Latihan a :: Salin ulang baris-baris dalam daftar, mulai dari baris yang memuat "Given: Open the Skill crossed-swords icon" sampai baris yang memuat "Action: coord(1682,1217)", tanpa mengubah apa pun.

KASUS FREEPORT DI INDONESIA

Nama   : Raja Darius Putra

NPM    : 29213837

Kelas   : 2EB15

UNIVERSITAS GUNADARMA

 Tugas 1

KASUS FREEPORT DI EXPLOITIR MENURUT HUKUM DI INDONESIA
Indonesia bagian paling timur adalah Papua. Bumi Papua adalah surga dunia, dengan potensi sumber daya alam yang melimpah. Sumber daya alam yang melimpah itu ternyata belum dinikmati seutuhnya oleh segenap warga Papua. Papua memiliki tambang emas terbesar di dunia, yang mana tambang emas tersebut dikelola oleh PT Freeport, perusahaan asing milik Amerika Serikat yang Sejak 1967 beroperasi dan mengeksploitasi sumber daya alam (SDA) di bumi Papua.
PT Freeport Indonesia adalah sebuah perusahaan afiliasi dari Freeport-McMoRan Copper & Gold Inc.. PT Freeport Indonesia menambang, memproses dan melakukan eksplorasi terhadap bijih yang mengandung tembaga, emas, dan perak. Beroperasi di daerah dataran tinggi di kabupaten Mimika, provinsi Papua, Indonesia. Freeport Indonesia memasarkan konsentrat yang mengandung tembaga, emas dan perak ke seluruh penjuru dunia. Lebih dari 2,6 juta hektare lahan sudah dieksploitasi, termasuk 119.435 hektare kawasan hutan lindung dan 1,7 juta hektare kawasan hutan konservasi. Hak tanah masyarakat adat pun ikut digusur. Dari hasil eksploitasi itu, setiap hari, rata-rata perusahaan raksasa dan penyumbang terbesar industri emas di AS itu mampu meraih keuntungan Rp 114 miliar per hari. Jika keuntungan tersebut dikalikan 30 hari, keuntungan PT Freeport mencapai USD 589 juta atau sekitar Rp 3,534 triliun per bulan. Dalam setahun, keuntungan PT Freeport mencapai Rp70triliun per tahun.

Bahan Latihan ::
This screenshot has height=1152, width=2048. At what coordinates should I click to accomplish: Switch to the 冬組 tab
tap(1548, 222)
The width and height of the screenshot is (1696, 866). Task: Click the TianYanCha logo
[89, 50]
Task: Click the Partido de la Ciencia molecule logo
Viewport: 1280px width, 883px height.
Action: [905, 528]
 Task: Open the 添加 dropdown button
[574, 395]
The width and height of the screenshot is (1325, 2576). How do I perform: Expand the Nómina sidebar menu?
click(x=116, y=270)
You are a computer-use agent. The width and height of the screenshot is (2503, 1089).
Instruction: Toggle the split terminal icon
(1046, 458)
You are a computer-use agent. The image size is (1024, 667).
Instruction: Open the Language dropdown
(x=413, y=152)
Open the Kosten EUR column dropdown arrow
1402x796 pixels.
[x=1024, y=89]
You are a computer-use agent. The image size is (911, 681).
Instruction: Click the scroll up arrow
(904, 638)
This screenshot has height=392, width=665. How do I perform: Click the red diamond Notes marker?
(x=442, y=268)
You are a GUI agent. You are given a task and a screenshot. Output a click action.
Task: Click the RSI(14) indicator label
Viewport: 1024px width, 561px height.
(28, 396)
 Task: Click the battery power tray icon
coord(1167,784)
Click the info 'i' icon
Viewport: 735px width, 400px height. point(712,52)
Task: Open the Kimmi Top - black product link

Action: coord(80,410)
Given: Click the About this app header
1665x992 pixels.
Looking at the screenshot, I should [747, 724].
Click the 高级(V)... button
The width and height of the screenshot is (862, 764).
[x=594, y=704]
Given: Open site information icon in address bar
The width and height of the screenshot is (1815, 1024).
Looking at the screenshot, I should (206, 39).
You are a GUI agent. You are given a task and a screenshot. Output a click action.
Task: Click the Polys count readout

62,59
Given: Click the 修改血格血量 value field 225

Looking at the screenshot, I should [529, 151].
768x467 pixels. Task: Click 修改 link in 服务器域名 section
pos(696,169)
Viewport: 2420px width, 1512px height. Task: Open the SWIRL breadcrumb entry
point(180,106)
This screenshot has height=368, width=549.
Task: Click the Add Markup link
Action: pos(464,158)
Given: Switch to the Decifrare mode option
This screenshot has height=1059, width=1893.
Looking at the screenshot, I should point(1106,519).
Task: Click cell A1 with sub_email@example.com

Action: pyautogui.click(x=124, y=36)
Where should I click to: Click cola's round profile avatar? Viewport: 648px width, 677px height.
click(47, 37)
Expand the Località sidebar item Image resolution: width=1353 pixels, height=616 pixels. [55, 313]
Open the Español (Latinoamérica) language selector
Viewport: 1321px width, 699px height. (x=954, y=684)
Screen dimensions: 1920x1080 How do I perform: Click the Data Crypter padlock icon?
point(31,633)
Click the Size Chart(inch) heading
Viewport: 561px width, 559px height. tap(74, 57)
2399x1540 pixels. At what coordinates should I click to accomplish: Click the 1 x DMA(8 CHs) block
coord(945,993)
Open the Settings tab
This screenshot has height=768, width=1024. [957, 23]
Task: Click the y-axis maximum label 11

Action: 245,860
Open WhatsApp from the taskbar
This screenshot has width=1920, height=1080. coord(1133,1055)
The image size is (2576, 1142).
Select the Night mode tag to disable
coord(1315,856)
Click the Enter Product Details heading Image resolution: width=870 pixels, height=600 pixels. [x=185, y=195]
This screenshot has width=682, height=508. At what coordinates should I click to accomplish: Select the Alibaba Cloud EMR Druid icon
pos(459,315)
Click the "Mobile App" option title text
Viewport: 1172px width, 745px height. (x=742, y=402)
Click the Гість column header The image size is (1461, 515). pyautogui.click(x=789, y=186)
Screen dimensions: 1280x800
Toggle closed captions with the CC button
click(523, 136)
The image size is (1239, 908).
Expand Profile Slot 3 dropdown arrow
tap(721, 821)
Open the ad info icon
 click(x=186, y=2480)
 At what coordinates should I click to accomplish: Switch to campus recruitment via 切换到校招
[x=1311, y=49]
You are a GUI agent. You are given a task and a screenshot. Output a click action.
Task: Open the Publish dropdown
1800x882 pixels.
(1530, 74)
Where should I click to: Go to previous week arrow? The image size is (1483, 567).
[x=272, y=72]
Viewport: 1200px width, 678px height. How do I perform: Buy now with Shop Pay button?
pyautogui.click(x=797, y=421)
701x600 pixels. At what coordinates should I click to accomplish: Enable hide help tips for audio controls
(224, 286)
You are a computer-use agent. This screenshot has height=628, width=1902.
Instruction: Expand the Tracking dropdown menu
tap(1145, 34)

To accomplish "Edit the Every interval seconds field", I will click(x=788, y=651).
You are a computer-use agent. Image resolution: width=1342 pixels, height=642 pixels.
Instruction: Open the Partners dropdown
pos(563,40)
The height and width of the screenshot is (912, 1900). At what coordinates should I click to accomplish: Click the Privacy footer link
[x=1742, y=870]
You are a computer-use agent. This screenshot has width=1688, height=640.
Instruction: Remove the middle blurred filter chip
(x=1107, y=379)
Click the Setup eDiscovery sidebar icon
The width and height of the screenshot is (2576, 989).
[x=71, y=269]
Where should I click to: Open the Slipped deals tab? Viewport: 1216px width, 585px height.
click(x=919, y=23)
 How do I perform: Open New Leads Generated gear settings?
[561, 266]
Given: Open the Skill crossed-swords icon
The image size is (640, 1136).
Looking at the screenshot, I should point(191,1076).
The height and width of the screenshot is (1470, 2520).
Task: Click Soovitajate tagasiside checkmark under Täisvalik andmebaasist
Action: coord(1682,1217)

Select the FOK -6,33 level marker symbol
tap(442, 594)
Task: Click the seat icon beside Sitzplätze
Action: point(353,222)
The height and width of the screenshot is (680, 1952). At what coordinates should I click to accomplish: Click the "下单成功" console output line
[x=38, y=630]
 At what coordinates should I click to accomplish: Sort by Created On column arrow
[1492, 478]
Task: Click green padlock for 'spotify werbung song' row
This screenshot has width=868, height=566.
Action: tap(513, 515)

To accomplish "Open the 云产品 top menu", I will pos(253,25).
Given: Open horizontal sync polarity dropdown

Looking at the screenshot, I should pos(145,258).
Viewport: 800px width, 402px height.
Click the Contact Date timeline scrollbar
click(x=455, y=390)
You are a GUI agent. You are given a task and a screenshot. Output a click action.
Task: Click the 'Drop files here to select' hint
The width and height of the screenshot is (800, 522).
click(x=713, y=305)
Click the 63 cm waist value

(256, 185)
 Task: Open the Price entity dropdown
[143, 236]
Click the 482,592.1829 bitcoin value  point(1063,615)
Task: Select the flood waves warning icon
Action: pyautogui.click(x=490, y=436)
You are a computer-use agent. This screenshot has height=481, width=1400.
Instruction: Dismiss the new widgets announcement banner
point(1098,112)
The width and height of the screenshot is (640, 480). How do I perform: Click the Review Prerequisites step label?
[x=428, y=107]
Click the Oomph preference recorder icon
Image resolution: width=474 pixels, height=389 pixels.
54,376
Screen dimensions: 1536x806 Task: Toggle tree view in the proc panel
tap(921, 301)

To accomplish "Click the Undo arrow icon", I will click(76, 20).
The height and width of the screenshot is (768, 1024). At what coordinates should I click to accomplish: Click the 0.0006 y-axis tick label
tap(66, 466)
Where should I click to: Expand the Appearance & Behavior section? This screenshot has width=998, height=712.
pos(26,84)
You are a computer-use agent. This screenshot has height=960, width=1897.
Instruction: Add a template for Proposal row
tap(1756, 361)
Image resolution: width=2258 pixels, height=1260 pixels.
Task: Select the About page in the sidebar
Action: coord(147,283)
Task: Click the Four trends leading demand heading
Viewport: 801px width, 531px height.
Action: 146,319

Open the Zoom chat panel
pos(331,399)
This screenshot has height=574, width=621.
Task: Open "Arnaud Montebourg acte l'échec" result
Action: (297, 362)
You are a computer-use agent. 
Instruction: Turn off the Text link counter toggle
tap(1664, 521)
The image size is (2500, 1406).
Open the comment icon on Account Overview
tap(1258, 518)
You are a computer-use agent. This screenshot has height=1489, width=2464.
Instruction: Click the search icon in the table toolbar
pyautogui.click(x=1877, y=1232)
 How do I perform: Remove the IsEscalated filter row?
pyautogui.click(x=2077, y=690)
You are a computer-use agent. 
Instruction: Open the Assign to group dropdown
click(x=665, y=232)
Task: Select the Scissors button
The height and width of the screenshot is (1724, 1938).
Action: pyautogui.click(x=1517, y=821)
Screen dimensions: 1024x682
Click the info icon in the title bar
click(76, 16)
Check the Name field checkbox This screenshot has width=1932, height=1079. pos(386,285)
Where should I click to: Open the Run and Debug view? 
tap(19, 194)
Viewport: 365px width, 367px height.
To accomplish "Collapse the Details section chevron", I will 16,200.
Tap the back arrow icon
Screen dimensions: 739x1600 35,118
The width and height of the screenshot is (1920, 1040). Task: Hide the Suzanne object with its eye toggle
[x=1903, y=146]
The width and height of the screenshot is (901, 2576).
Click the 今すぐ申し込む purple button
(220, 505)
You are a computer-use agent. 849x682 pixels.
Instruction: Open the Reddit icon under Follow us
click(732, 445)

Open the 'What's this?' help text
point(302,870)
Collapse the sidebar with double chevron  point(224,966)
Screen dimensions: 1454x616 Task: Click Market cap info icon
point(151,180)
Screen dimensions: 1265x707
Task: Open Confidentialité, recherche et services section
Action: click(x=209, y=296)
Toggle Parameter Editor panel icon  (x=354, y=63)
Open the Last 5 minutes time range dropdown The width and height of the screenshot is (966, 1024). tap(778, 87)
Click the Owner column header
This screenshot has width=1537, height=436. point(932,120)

Latihan b :: Menurut kutipan tentang Freeport, di kabupaten mana PT Freeport Indonesia beroperasi?

Penyelesaian Lengkap a ::
Given: Open the Skill crossed-swords icon
The image size is (640, 1136).
Looking at the screenshot, I should point(191,1076).
The height and width of the screenshot is (1470, 2520).
Task: Click Soovitajate tagasiside checkmark under Täisvalik andmebaasist
Action: coord(1682,1217)

Penyelesaian Lengkap b :: Di kabupaten Mimika, provinsi Papua.